PARAMUS, N.J. (AP) – Cameron Tringale began the FedEx Cup playoffs with a 66 and a clear conscience.
Tringale disqualified himself from the PGA Championship several days after the final major of the year ended. He was concerned he might have whiffed on a tap-in bogey putt on the 11th hole of the final round at Valhalla.
''The more I thought about it, I didn't want the way I play this game or my integrity questioned,'' Tringale said Thursday.
He called the PGA of America and was disqualified.
Tringale had tied for 33rd, so he lost out on the $53,000 in prize money. Perhaps more important, he lost 37 points in the FedEx Cup, which cost him eight spots in the standings. He went into The Barclays at No. 61.
Those points could loom large if Tringale can move into the top 30 after three playoff events and qualify for the Tour Championship, which would make him exempt for the Masters, U.S. Open and British Open.
Tringale said in a statement last week that when he approached the hole to tap in his 3-inch putt for bogey, the putter swung over the ball.
''The issue had come up in the scoring trailer on Sunday. I didn't feel like it was a stroke and my competitor agreed,'' Tringale said. ''We agreed on the score and that was fine. Although as the week went on, I think like Tuesday, I started to kind of review my week and that came up in my head. Is there a doubt if my playing competitor was doubting what that looked like?''
Matt Jones of Australia played the final round with Tringale and brought up the incident in the scoring trailer after they finished at Valhalla.
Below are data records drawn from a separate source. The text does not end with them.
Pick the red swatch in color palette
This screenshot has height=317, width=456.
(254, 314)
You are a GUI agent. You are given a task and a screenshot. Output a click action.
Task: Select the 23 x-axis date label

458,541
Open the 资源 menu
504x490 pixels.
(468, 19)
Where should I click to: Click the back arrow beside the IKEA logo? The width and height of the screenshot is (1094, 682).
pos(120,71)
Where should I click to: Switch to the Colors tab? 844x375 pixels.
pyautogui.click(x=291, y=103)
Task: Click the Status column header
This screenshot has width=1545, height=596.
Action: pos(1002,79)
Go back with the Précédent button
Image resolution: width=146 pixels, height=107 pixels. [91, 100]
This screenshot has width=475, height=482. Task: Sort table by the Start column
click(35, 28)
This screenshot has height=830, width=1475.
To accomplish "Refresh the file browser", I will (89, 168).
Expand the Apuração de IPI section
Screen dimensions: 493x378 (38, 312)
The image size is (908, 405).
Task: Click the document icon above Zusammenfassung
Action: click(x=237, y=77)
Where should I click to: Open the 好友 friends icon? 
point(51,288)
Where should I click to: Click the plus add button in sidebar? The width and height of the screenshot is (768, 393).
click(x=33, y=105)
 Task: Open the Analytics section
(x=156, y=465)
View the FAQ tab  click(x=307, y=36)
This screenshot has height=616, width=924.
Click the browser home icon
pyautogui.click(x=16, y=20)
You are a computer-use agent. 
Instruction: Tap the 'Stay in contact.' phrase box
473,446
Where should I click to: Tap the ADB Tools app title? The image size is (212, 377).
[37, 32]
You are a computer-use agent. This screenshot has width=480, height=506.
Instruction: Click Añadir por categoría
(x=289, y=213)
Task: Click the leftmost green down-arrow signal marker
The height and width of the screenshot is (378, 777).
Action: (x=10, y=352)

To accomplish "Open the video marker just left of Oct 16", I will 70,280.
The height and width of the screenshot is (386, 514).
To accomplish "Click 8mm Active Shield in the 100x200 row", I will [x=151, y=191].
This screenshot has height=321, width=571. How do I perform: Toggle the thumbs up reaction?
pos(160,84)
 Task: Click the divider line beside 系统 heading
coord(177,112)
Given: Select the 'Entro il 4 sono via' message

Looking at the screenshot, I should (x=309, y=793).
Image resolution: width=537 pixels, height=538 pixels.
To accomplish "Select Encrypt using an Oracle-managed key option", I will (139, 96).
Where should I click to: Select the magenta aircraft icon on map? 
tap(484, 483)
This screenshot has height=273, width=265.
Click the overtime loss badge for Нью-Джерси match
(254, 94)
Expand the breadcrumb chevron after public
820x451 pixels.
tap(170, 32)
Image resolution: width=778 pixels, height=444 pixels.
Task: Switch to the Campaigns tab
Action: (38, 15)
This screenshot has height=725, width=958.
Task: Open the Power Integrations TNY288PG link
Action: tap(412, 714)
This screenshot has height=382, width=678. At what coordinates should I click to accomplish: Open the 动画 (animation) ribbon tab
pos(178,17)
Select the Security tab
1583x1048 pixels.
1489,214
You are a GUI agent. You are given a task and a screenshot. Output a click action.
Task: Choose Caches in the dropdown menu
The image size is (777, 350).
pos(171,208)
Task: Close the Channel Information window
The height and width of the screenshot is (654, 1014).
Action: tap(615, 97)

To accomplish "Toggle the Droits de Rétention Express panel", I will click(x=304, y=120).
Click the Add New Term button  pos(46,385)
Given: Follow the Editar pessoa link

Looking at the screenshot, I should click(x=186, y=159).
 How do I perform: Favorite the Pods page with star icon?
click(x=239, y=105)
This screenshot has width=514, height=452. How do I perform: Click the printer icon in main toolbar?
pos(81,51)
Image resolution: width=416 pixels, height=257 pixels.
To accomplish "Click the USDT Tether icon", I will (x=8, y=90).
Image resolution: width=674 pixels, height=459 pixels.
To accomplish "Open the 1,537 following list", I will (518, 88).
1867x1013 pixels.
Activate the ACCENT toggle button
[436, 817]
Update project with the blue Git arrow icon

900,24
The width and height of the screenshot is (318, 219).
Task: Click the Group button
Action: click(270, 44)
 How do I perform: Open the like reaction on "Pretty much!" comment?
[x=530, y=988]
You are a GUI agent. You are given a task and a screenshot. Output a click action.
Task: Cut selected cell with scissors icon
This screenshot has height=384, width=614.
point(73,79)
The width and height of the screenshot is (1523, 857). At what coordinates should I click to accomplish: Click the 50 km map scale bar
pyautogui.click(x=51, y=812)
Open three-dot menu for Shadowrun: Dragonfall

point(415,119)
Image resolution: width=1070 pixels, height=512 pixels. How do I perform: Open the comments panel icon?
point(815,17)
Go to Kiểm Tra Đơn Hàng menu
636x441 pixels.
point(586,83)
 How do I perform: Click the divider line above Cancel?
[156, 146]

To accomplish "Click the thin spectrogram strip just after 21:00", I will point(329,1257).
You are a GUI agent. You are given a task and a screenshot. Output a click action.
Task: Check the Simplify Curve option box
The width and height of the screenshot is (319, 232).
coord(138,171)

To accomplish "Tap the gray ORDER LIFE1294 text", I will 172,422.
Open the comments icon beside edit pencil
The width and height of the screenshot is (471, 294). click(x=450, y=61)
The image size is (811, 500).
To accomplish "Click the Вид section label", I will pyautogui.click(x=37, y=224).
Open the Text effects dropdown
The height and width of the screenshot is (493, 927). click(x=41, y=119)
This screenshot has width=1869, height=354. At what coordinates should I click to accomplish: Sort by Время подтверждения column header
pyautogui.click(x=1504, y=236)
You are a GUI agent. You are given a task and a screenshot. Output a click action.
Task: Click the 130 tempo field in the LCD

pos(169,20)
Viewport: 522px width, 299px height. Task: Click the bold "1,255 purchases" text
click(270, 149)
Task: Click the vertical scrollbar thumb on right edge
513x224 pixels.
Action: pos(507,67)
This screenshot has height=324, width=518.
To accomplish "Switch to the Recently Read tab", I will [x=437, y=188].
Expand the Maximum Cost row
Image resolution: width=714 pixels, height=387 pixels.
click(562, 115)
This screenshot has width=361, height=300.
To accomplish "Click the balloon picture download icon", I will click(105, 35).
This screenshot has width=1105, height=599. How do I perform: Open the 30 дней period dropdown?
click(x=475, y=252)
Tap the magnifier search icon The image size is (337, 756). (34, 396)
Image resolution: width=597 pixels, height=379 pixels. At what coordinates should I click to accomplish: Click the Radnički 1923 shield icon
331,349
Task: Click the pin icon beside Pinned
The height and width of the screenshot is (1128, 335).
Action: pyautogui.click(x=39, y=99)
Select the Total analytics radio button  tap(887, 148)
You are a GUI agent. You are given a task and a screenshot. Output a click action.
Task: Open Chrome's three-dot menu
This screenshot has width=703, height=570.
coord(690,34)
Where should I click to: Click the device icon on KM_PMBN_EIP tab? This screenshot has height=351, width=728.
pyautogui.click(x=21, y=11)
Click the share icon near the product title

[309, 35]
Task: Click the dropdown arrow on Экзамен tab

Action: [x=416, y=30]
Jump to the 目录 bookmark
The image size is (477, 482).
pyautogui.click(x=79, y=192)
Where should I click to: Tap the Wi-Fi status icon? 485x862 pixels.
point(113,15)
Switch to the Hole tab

''I asked him what he had on that hole because we all saw what happened,'' Jones said Thursday. ''And I asked him what he had on No. 11. He said, `4.' I just asked, `Did you not make a stroke at that ball?' And he said there was no intent. Once a player says there was no intent to make a stroke, I left it at that and signed his scorecard.
''He doesn't have any type of reputation you would otherwise think to question him.''
Tringale said he spoke with rules officials and eventually decided he should withdraw. The decision was announced Saturday and Tringale said he felt ''definitely better.''
''The more I played it out in my head … if I play well, if I make it to East Lake, would I have been there if I did take a 5? So I just felt it was better to get it out and take myself out than to just be questioning and wondering for the rest of my life,'' he said.
He said he spoke to rules officials at the USGA and PGA of America. Both said only Tringale would know if he took a stroke and the decision had to be his alone.
''I was put in that position of, `OK, I'm either out or I'm living with the question,''' he said. ''So I said, `Well, I'm taking a 5 and I'm out.'''
Jones said he was surprised and that he thinks Tringale should have left it alone.
''I thought it was over and done with,'' Jones said. ''I would have preferred him to just leave it as it was. I was happy. I didn't see the need for him to DQ himself. If he was going to, he should have taken care of it in the scorer's tent. I wouldn't have signed his card if I thought otherwise.''
He said the PGA official in the scoring area asked if they wanted to review on television.
''He said there was no intent,'' Jones said. ''TV causes a lot of problems for other people. We don't need to go do that. I don't know if was (on television). That's why I didn't even bother trying.''
Tringale's opening round of 66 left him one shot out of the lead at The Barclays, the first of four straight playoff events. At No. 61, Tringale is safe for making the top 100 who advance to the next event outside Boston. The top 70 reach the third event in Denver, and the top 30 advance to East Lake for the Tour Championship and a shot at the $10 million prize.
In each of the last five years under this structure, the last player into East Lake made it by 30 points or fewer.